:: Excerto da página

Acórdão do Tribunal da Relação de Guimarães
Processo:
75/16.0T8MGD-C.G1
Relator: ANTÓNIO FIGUEIREDO DE ALMEIDA
Descritores: EXECUÇÃO
EMBARGOS
FUNDAMENTOS
CASO JULGADO
Nº do Documento: RG
Data do Acordão: 03/21/2024
Votação: UNANIMIDADE
Texto Integral: S
Meio Processual: APELAÇÃO
Decisão: APELAÇÃO IMPROCEDENTE
Indicações Eventuais: 2ª SECÇÃO CÍVEL
Sumário:
1) Transitada em julgado a sentença ou o despacho saneador que decida do mérito da causa, a decisão sobre a relação material controvertida fica a ter força obrigatória dentro do processo e fora dele nos limites fixados pelos artigos 580º e 581º, sem prejuízo do disposto nos artigos 696º a 702º;
2) Fundando-se a execução em decisão judicial, o leque de fundamentos de oposição é muito mais restrito do que nas situações em que o título executivo tem natureza extrajudicial.
Decisão Texto Integral:
Acordam no Tribunal da Relação de Guimarães

I. RELATÓRIO

A) Os executados AA e BB vieram deduzir oposição mediante embargos, por apenso à execução que lhes moveu CC, DD, EE e FF, onde concluem entendendo deverem os presentes embargos/oposição deduzidos ser recebidos, considerados procedentes, por provados, com as legais consequência e improcedente, por não provada a presente execução com a consequente absolvição dos executados, ora embargantes, da totalidade do peticionado pelos exequentes/embargados, com as legais consequências.

::::
:: Informação fornecida

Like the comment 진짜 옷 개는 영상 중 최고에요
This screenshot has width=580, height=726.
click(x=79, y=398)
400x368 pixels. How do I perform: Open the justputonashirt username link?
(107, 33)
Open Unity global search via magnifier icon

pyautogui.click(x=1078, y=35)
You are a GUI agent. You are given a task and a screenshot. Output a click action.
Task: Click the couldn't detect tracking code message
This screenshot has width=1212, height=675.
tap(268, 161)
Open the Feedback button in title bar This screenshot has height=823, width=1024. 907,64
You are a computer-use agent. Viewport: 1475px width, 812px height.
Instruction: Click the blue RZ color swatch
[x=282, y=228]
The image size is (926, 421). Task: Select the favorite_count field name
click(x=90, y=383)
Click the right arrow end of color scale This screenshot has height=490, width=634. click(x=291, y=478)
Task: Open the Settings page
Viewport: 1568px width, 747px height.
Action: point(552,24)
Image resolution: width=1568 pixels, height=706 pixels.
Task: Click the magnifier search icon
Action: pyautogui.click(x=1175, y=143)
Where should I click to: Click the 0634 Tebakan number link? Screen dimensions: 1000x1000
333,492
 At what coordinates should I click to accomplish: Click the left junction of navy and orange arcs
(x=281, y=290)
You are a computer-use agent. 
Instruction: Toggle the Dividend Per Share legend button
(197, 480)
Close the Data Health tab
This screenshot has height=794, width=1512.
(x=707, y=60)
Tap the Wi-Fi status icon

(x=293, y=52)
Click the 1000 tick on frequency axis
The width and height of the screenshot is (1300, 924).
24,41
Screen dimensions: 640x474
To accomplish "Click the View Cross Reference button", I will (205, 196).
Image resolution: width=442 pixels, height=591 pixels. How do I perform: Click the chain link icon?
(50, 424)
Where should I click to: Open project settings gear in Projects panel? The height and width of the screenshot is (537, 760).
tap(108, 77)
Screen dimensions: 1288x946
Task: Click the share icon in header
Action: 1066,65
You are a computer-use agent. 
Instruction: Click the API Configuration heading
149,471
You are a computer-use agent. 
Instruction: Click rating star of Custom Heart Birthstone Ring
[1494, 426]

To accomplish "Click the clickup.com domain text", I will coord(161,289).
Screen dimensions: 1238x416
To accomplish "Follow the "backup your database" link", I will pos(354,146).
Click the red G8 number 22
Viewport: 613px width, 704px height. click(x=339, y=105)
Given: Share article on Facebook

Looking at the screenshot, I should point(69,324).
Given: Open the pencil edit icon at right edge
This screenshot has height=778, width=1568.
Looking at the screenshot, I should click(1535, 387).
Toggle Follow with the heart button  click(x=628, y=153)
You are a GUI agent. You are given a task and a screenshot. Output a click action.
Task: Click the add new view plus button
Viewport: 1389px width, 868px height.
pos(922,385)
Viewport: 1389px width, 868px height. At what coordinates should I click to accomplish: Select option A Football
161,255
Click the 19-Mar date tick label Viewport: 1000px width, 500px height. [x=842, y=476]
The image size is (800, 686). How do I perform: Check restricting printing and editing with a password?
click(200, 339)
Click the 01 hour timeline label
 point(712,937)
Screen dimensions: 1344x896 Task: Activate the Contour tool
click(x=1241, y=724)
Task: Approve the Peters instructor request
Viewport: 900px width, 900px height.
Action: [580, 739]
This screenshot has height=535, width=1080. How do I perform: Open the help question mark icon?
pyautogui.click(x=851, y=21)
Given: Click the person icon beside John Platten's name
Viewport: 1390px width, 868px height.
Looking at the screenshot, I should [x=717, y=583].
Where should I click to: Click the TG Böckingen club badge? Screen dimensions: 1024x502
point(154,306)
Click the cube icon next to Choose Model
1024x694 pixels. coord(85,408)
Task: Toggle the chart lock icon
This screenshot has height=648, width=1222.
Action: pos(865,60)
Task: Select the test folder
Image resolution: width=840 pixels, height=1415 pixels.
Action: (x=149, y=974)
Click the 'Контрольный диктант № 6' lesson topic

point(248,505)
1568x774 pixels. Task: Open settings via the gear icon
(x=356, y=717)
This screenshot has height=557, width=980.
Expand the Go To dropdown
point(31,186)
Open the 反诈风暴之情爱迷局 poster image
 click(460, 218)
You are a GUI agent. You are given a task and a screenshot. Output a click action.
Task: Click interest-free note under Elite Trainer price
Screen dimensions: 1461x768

::::

**Instrução escrita 1**
No acórdão do Tribunal da Relação de Guimarães, qual foi a decisão tomada sobre a apelação?
**Instrução escrita 2**
Transcreve, por favor, as entradas a partir da linha que contém "Where should I click to: Click the TG" até ao fim das entradas, incluindo ambas as extremidades.

**Solução 1**
Apelação improcedente.

**Solução 2**
Where should I click to: Click the TG Böckingen club badge? Screen dimensions: 1024x502
point(154,306)
Click the cube icon next to Choose Model
1024x694 pixels. coord(85,408)
Task: Toggle the chart lock icon
This screenshot has height=648, width=1222.
Action: pos(865,60)
Task: Select the test folder
Image resolution: width=840 pixels, height=1415 pixels.
Action: (x=149, y=974)
Click the 'Контрольный диктант № 6' lesson topic

point(248,505)
1568x774 pixels. Task: Open settings via the gear icon
(x=356, y=717)
This screenshot has height=557, width=980.
Expand the Go To dropdown
point(31,186)
Open the 反诈风暴之情爱迷局 poster image
 click(460, 218)
You are a GUI agent. You are given a task and a screenshot. Output a click action.
Task: Click interest-free note under Elite Trainer price
Screen dimensions: 1461x768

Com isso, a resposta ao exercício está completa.